From the material below, copy out each line with the word "computer" in it.

---- Dataset excerpts

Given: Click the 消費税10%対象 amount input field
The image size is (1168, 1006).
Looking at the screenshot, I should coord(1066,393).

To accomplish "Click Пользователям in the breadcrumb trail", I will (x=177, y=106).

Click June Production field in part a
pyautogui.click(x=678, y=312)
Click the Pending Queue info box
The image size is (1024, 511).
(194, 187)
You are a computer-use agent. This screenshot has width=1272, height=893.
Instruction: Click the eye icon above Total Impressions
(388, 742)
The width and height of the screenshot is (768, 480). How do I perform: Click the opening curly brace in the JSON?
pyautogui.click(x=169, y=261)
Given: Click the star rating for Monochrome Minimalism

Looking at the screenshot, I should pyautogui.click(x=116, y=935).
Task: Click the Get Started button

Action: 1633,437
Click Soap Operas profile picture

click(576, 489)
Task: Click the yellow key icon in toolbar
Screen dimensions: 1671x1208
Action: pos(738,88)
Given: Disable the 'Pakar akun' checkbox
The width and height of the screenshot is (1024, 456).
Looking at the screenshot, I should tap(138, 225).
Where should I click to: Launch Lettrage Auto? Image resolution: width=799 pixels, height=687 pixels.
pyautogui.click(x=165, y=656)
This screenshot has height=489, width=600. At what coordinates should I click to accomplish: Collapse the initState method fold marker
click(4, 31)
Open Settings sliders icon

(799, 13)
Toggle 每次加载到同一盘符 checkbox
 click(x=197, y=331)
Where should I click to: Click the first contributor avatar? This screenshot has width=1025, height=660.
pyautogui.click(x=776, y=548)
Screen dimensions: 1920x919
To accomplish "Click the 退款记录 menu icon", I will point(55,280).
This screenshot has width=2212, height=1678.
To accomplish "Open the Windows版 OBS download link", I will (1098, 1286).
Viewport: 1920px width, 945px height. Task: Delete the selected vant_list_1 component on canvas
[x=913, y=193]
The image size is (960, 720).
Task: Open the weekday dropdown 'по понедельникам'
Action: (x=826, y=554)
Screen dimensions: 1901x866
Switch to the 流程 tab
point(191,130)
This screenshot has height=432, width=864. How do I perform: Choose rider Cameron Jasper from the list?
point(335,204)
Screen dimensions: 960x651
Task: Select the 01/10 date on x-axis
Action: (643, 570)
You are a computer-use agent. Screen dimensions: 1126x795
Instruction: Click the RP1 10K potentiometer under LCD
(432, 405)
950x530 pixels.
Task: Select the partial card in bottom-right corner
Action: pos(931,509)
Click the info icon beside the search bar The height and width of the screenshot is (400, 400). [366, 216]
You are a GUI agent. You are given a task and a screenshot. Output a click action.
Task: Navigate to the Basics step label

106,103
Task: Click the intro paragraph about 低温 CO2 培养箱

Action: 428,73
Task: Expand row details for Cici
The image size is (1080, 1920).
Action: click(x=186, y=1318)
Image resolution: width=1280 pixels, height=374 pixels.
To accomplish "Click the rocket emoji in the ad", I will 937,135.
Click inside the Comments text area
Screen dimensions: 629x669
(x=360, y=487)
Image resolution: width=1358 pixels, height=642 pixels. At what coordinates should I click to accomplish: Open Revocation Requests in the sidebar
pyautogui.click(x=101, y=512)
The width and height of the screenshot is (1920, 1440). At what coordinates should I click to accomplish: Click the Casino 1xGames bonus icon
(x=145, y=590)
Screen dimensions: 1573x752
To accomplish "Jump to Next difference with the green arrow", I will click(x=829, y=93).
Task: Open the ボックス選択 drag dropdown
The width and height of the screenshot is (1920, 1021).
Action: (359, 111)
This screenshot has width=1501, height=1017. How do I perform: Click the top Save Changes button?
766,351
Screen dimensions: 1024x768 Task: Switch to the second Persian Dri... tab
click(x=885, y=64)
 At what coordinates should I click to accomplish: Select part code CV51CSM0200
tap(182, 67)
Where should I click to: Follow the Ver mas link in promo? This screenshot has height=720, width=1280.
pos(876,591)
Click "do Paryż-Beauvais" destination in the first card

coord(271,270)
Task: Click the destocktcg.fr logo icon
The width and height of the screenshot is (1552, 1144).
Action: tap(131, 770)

--------

* _Answer to this task_:
You are a computer-use agent. This screenshot has width=1272, height=893.
You are a computer-use agent. Screen dimensions: 1126x795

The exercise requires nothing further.